More John Coltrane
More 5 Star Albums
- Coltrane’s Atlantic debut returns to the site on this KILLER vintage pressing with Nearly Triple Plus (A++ to A+++) sound from the first note to the last – just shy of our Shootout Winner
- As is so often the case, the right stampers make all the difference in the world on this album, and these are some of the best, even though the label may not be the right colors
- It takes us years to find a copy that plays as quietly as this one with no marks in the vinyl – it will be quite a while before another of its kind comes our way
- It’s big, lively, tubey, present and very transparent – nothing we played could compete with it
- Credit superb engineering from Phil Iehle and Tom Dowd, who would work on some of Coltrane’s most iconic albums at the label
- 5 stars: “[Coltrane] was…beginning to rewrite the jazz canon with material that would be centered on solos — the 180-degree antithesis of the art form up to that point. These arrangements would create a place for the solo to become infinitely more compelling.”
As you might expect, the original Blue and Green label pressings have (potentially) superb sound on Giant Steps, but somewhat surprisingly — assuming you’ve heard a Nearly White Hot original — the Red and Green label pressings can sound every bit as good.
The Tubey Magical richness and warmth carried over into the ’70s, at least on some copies of this title, and we’re very glad they did, as finding clean original Coltrane albums from the early ’60s is not so easy these days.
If you know anything about this music, you know that Coltrane builds up a head of steam on practically every track on the album.

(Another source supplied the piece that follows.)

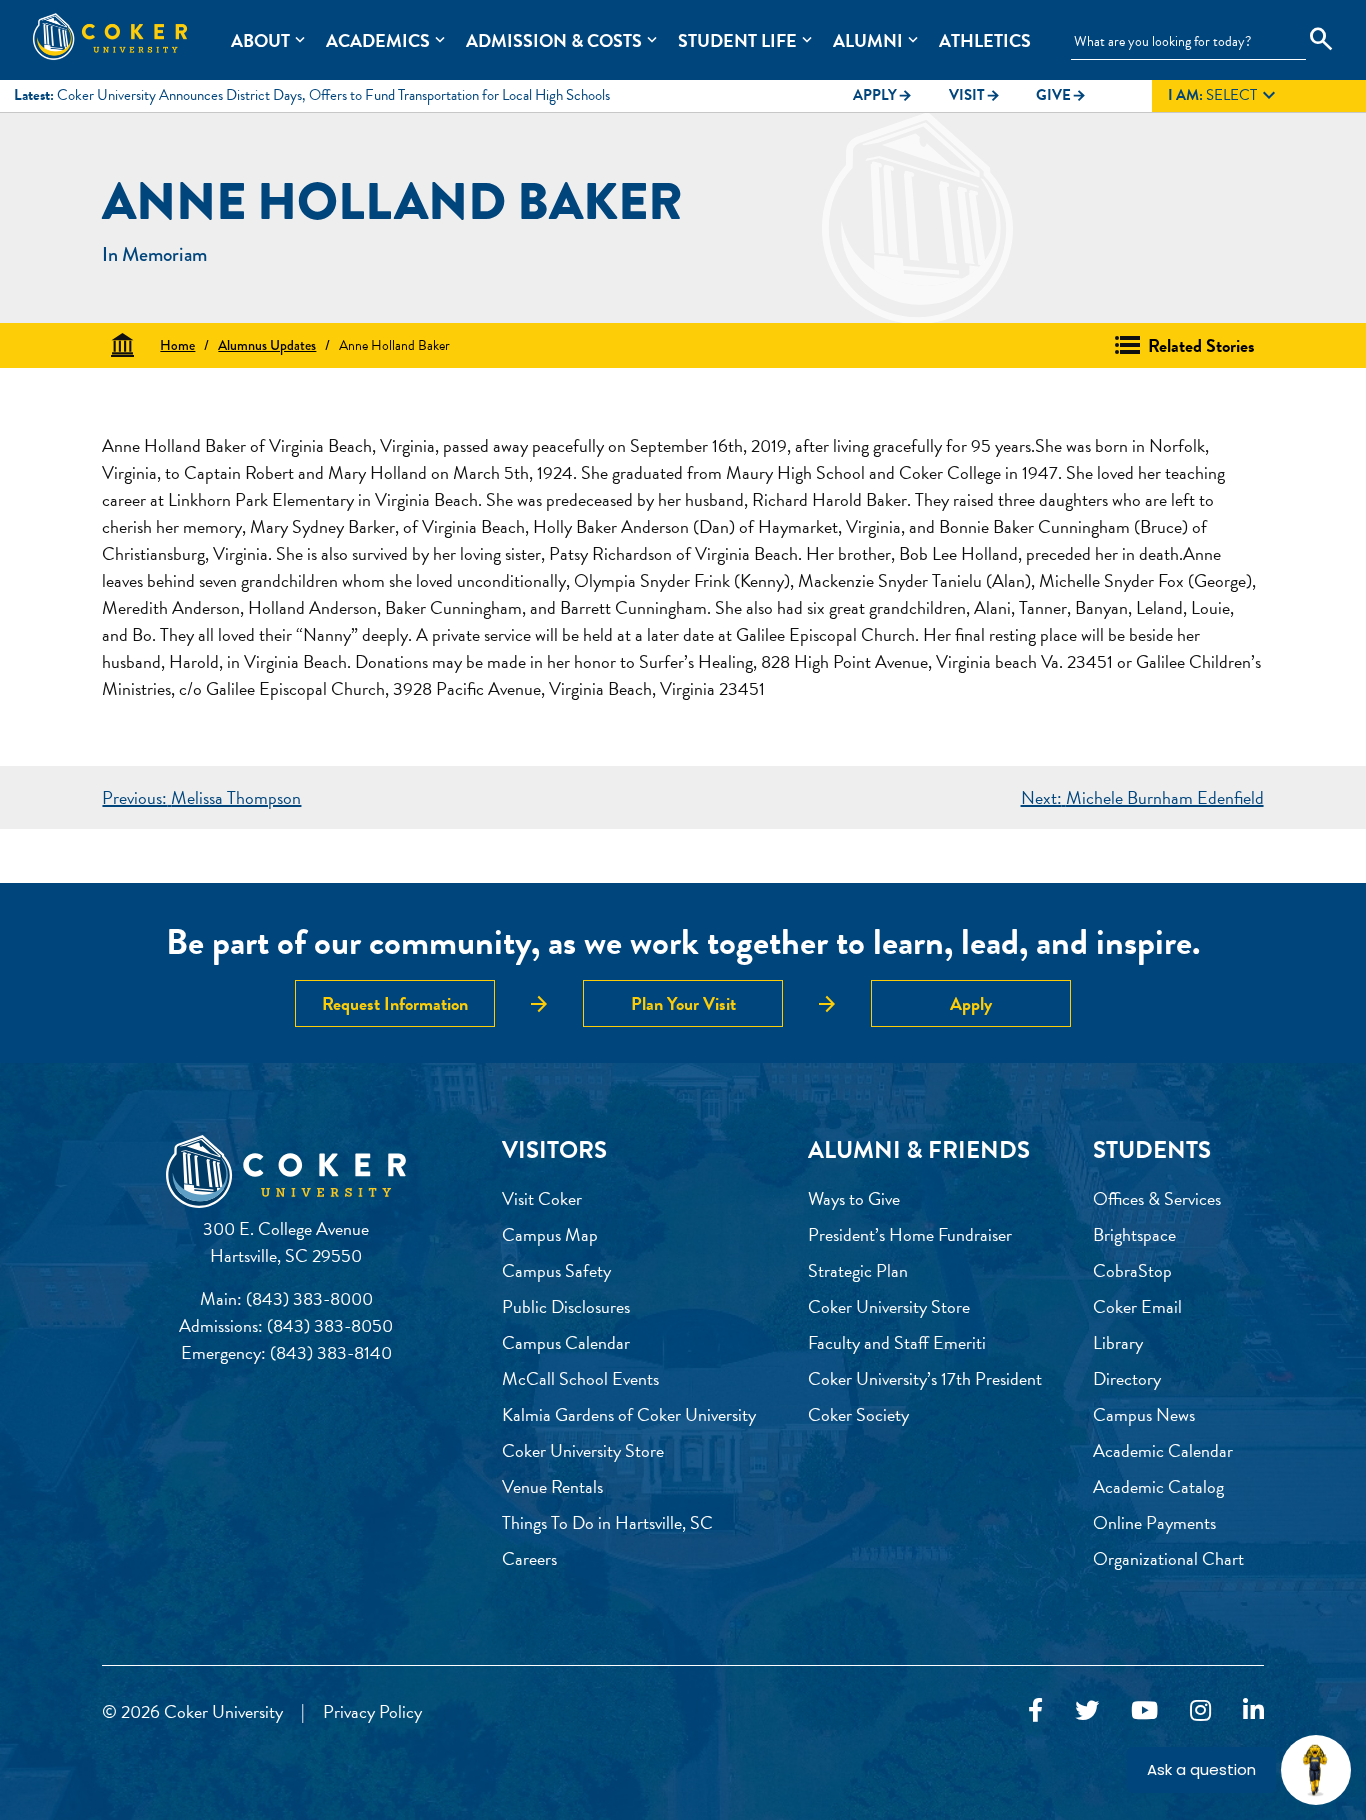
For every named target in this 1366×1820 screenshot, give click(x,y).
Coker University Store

He is blasting away here and it is a thrill to be sure. The soundfield opens up naturally, with real depth.
The clarity does not come at the expense of brightness or thinness of any kind. In fact, just the opposite is the case — the sound is so rich and tubey you will be practically bowled over by it.
The extension on both ends of the frequency spectrum is one of the qualities that often sets the better copies apart from the pack. All the top end and the deep bottom end weight and fullness that are so essential to the sound are simply not to be found on most pressings — but here they are.